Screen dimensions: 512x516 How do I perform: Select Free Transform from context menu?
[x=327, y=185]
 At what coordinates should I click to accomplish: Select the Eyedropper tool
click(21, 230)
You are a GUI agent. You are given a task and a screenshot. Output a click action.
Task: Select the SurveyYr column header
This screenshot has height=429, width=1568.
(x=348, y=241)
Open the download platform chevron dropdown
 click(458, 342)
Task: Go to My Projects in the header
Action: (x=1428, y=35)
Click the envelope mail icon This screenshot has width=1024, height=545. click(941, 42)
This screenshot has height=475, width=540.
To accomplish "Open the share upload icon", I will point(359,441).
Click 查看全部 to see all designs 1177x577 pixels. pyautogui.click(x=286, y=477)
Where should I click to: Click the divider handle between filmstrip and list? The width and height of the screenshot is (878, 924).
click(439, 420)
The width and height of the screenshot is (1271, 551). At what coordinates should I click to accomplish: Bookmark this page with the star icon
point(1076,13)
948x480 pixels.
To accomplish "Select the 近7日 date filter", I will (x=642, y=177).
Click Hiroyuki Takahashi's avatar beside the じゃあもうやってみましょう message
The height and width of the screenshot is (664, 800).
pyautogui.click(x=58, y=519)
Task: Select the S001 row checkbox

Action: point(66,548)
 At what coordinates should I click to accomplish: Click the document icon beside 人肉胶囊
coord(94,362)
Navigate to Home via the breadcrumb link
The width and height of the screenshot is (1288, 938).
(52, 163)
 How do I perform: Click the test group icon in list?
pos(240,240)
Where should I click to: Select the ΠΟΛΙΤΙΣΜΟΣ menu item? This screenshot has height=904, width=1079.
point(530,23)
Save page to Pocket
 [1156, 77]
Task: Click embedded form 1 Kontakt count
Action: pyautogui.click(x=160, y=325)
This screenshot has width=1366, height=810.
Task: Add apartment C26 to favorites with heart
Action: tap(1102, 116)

★ ★ ★ ★ ★

Every line above should be written out again, unchanged.

EXERCISE RESULT:
Screen dimensions: 512x516 How do I perform: Select Free Transform from context menu?
[x=327, y=185]
 At what coordinates should I click to accomplish: Select the Eyedropper tool
click(21, 230)
You are a GUI agent. You are given a task and a screenshot. Output a click action.
Task: Select the SurveyYr column header
This screenshot has height=429, width=1568.
(x=348, y=241)
Open the download platform chevron dropdown
 click(458, 342)
Task: Go to My Projects in the header
Action: (x=1428, y=35)
Click the envelope mail icon This screenshot has width=1024, height=545. click(941, 42)
This screenshot has height=475, width=540.
To accomplish "Open the share upload icon", I will point(359,441).
Click 查看全部 to see all designs 1177x577 pixels. pyautogui.click(x=286, y=477)
Where should I click to: Click the divider handle between filmstrip and list? The width and height of the screenshot is (878, 924).
click(439, 420)
The width and height of the screenshot is (1271, 551). At what coordinates should I click to accomplish: Bookmark this page with the star icon
point(1076,13)
948x480 pixels.
To accomplish "Select the 近7日 date filter", I will (x=642, y=177).
Click Hiroyuki Takahashi's avatar beside the じゃあもうやってみましょう message
The height and width of the screenshot is (664, 800).
pyautogui.click(x=58, y=519)
Task: Select the S001 row checkbox

Action: point(66,548)
 At what coordinates should I click to accomplish: Click the document icon beside 人肉胶囊
coord(94,362)
Navigate to Home via the breadcrumb link
The width and height of the screenshot is (1288, 938).
(52, 163)
 How do I perform: Click the test group icon in list?
pos(240,240)
Where should I click to: Select the ΠΟΛΙΤΙΣΜΟΣ menu item? This screenshot has height=904, width=1079.
point(530,23)
Save page to Pocket
 [1156, 77]
Task: Click embedded form 1 Kontakt count
Action: pyautogui.click(x=160, y=325)
This screenshot has width=1366, height=810.
Task: Add apartment C26 to favorites with heart
Action: tap(1102, 116)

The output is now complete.